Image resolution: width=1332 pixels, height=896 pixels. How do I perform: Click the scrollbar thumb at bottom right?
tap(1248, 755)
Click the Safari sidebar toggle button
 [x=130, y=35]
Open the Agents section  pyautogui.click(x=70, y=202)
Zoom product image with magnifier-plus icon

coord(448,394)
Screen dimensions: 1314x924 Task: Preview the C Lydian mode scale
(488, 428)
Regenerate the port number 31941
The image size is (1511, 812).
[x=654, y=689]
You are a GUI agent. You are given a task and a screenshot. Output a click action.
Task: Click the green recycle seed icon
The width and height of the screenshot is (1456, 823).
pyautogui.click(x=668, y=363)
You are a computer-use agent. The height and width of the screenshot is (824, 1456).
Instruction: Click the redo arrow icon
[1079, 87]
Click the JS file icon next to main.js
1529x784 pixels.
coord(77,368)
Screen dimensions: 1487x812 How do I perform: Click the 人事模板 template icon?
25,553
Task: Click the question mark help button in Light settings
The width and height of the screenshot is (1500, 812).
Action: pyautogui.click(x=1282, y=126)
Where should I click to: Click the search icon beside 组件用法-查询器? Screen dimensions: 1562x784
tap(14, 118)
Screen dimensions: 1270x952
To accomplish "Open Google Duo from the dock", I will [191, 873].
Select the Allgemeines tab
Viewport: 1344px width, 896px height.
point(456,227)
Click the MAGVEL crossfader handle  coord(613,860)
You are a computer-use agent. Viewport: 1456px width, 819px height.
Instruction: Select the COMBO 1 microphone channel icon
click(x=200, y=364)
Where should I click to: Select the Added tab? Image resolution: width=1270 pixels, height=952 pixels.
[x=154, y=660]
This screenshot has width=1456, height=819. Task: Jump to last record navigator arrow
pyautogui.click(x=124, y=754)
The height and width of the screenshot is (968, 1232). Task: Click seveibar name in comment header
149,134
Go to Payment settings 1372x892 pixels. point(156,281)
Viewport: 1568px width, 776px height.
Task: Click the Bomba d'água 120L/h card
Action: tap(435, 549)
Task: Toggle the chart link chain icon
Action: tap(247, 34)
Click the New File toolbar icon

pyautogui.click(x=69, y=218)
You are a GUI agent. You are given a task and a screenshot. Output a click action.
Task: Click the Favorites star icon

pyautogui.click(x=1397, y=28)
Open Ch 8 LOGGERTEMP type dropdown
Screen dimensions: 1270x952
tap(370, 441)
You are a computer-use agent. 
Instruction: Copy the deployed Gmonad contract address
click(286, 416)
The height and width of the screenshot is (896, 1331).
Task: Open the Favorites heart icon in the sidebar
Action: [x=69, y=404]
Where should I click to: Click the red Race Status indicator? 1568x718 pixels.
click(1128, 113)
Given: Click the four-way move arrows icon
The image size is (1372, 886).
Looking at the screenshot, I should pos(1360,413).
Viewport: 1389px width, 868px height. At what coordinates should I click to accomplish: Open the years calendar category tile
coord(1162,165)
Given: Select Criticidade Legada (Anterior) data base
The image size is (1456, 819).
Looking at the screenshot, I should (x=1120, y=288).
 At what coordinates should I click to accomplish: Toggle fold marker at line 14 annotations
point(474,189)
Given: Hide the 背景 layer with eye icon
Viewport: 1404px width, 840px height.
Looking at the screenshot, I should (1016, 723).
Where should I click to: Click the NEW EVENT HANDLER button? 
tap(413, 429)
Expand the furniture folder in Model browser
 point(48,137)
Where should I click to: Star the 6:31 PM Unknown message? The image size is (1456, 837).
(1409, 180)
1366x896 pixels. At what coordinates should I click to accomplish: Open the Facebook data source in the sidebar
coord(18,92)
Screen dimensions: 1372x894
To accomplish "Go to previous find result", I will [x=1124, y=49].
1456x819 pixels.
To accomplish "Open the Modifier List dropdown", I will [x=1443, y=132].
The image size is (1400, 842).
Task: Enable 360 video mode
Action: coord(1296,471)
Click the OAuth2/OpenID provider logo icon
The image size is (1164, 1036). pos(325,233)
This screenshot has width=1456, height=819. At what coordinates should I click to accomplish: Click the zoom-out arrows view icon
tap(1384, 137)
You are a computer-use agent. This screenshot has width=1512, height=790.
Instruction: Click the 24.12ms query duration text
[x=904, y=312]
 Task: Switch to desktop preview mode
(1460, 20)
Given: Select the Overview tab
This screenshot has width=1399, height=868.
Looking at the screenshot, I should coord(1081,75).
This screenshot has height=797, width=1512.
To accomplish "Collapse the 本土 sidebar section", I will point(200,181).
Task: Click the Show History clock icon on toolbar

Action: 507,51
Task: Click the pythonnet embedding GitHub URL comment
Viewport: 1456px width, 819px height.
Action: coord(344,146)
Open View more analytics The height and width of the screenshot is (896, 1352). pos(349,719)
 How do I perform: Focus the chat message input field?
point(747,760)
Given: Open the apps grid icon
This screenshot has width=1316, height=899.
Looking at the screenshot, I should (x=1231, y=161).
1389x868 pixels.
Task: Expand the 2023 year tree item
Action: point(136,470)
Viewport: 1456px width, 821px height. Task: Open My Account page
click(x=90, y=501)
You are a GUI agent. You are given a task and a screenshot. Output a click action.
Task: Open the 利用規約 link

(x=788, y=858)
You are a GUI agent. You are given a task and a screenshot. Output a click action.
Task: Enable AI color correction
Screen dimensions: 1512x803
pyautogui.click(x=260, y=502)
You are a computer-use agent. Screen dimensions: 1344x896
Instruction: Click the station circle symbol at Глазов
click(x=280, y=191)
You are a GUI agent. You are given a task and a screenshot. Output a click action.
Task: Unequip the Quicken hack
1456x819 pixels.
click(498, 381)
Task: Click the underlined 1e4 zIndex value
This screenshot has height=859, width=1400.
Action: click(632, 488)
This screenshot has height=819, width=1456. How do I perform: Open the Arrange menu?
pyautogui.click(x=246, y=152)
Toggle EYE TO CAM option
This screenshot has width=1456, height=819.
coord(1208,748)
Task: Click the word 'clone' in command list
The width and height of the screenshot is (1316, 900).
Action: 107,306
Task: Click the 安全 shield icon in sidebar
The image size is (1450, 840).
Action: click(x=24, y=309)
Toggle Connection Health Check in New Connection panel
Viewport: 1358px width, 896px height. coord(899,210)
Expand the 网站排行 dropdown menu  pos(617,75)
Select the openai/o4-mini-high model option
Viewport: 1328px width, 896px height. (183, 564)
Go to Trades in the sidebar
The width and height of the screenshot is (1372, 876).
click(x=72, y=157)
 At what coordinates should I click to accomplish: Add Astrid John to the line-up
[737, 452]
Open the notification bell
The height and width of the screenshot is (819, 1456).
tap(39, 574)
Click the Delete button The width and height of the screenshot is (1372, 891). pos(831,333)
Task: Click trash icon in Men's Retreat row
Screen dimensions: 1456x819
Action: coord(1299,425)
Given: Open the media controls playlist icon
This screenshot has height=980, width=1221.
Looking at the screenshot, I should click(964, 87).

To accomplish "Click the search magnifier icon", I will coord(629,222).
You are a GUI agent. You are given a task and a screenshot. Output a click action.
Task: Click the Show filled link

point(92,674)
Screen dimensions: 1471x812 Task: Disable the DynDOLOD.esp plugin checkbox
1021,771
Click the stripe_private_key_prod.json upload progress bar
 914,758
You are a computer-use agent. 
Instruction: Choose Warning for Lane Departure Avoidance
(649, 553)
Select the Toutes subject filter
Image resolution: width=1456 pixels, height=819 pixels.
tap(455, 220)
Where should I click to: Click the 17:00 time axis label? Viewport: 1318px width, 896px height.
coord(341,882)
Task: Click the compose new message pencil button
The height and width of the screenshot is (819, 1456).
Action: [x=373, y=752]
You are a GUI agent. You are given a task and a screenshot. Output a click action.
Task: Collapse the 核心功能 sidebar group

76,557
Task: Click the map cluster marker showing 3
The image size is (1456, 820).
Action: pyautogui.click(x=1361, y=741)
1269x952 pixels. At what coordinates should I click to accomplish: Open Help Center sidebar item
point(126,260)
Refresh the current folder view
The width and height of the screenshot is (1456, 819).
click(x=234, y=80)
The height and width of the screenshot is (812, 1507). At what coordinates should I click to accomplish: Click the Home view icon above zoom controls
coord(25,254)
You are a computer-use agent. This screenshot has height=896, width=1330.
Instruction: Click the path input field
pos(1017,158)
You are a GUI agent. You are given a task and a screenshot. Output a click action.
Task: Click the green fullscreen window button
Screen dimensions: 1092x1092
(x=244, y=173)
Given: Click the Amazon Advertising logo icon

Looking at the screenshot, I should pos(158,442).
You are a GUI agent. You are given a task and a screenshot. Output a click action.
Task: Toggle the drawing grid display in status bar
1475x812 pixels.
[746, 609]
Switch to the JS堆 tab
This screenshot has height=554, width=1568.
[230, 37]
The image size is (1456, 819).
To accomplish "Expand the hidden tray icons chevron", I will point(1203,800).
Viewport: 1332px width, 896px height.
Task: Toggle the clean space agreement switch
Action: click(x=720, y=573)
────
If a line comes after the one that contains "Task: Click the green recycle seed icon", leave it out; return every line of the entries up to that point exactly, starting with the first, with that line included.

Image resolution: width=1332 pixels, height=896 pixels. How do I perform: Click the scrollbar thumb at bottom right?
tap(1248, 755)
Click the Safari sidebar toggle button
 [x=130, y=35]
Open the Agents section  pyautogui.click(x=70, y=202)
Zoom product image with magnifier-plus icon

coord(448,394)
Screen dimensions: 1314x924 Task: Preview the C Lydian mode scale
(488, 428)
Regenerate the port number 31941
The image size is (1511, 812).
[x=654, y=689]
You are a GUI agent. You are given a task and a screenshot. Output a click action.
Task: Click the green recycle seed icon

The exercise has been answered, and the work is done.